What is required:
If a line in the listing below includes the string "Open", pull it out.

(Input for this task begins)

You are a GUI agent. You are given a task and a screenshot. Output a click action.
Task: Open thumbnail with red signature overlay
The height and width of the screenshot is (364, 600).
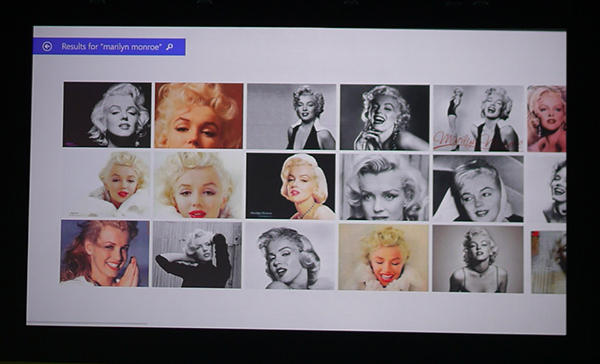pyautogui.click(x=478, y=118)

(Input for this task ends)
(Input for this task begins)

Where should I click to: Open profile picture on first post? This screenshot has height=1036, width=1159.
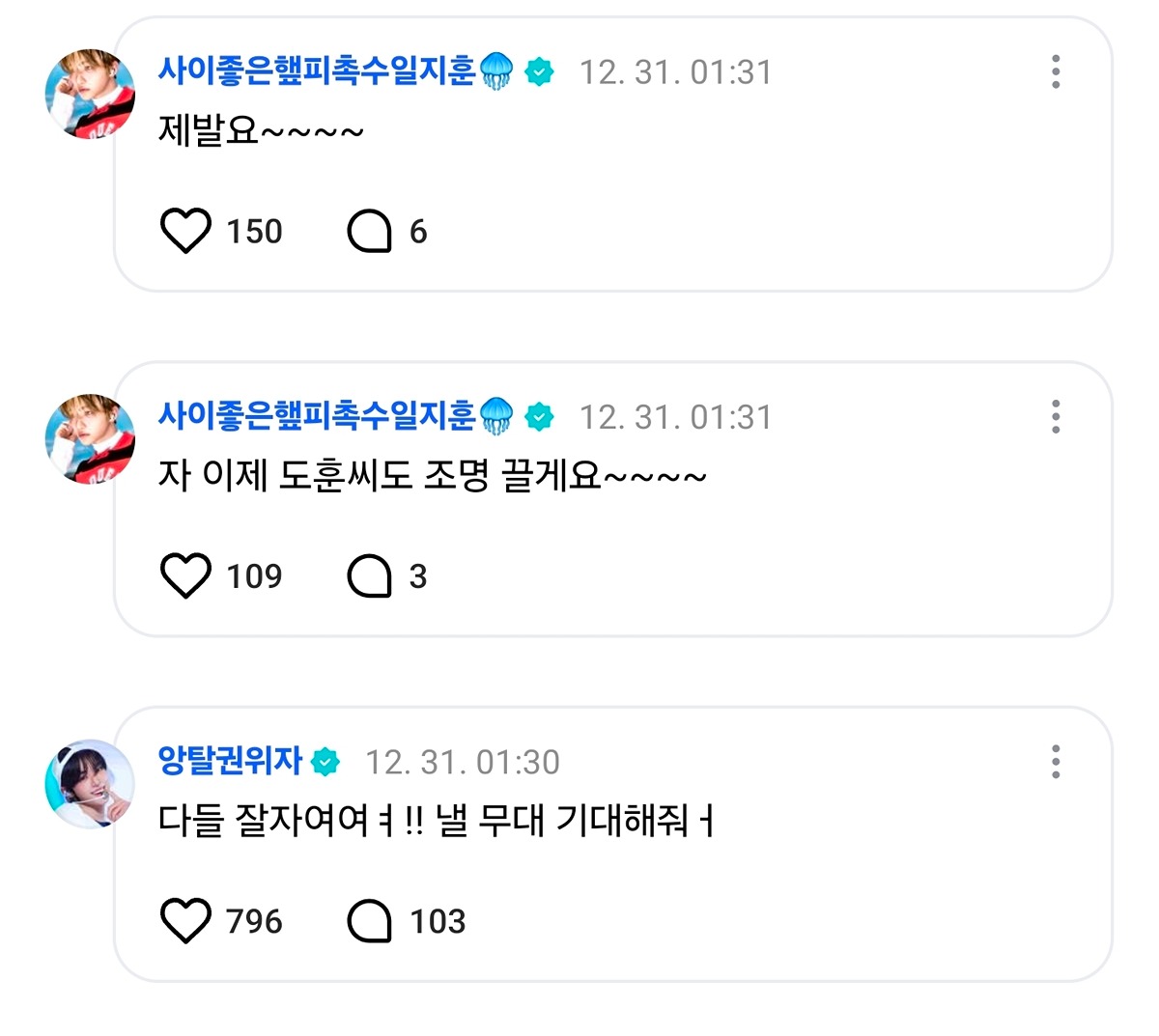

(Input for this task ends)
(Input for this task begins)

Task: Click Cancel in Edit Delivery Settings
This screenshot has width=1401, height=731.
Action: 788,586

(Input for this task ends)

Task response:
Task: Open thumbnail with red signature overlay
Where should I click to: Open profile picture on first post? This screenshot has height=1036, width=1159.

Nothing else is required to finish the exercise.